Stellantis kündigt Händlerverträge

GVO
20.05.2021

Auch wenn man in der Branche so etwas erwartet hatte, so kamen der Zeitpunkt sowie die Art und Weise wie dies erfolgte, nun doch unverhofft: Der Stellantis-Konzern ordnet seinen Vertrieb neu und hat seine Händler per Monatsende gekündigt. 
Erst im Juli soll klar werden, wer einen Letter of Intent bekommt und weiter mit Stellantis im Geschäft bleibt.
Erst im Juli soll klar werden, wer einen Letter of Intent bekommt und weiter mit Stellantis im Geschäft bleibt.

Der Stellantis-Konzern hat eine weitreichende Umstrukturierung seiner Markennetze angekündigt und  den Vertriebs- und Servicepartnern der zu dem neuen Konzern gehörenden Marken mitgeteilt, dass ihre Händlerverträge zum 31. Mai 2021 mit einer Frist von zwei Jahren gekündigt werden. Die Verträge laufen damit am 31. Mai 2023 aus.
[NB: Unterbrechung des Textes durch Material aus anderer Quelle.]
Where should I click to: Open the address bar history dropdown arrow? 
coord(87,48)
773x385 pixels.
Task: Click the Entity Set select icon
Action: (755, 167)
Der Konzern will ein Mehrmarkenvertriebsmodell aufbauen, mit dem er ab Juni 2023 an den Start geht. Bislang ist der Hersteller allerdings noch auf kaum einen Händler zugegangen, einen Letter of Intent (LoI) gibt es noch nicht. Mit der gestern verkündeten Erklärung hat man viele Händler, auch wenn Experten derartige Schritte prophezeit hatten, dann doch kalt erwischt, wie es aus der Branche heißt. Viele befürchten nun, dass Stellantis die Gelegenheit nützt, um das Händlernetz deutlich auszudünnen.

Schlechtes Timing, wenig Wertschätzung?

Selbst am so wichtigen Markt Deutschland wurden gerade einmal 15 Minuten dafür anberaumt, dass der zuständige Konzernmanager die Erklärung abgab. Fragen wurde dabei nicht erlaubt – für manche nicht gerade ein Zeichen von Wertschätzung. Der Zeitpunkt, der auferlegten Zeitdruck und die gewählte Form der Kommunikation wird zumindest hinter vorgehaltener Hand von Händlervertretern als unglücklich bezeichnet.

Denn erst im Juli soll klar sein, wer einen Letter of Intent (LoI) bekommt und damit rechnen darf, weiterhin Handelspartner von Stellantis zu sein. Üblicherweise kommt der LoI für die Zukunftspartner gleich mit der Kündigung. Im konkreten Fall bedeutet das nun, dass ab sofort alle Vertragshändler der Marken für einige Wochen in der Luft hängen und fürchten müssen, in zwei Jahren ohne Vertrag dazustehen.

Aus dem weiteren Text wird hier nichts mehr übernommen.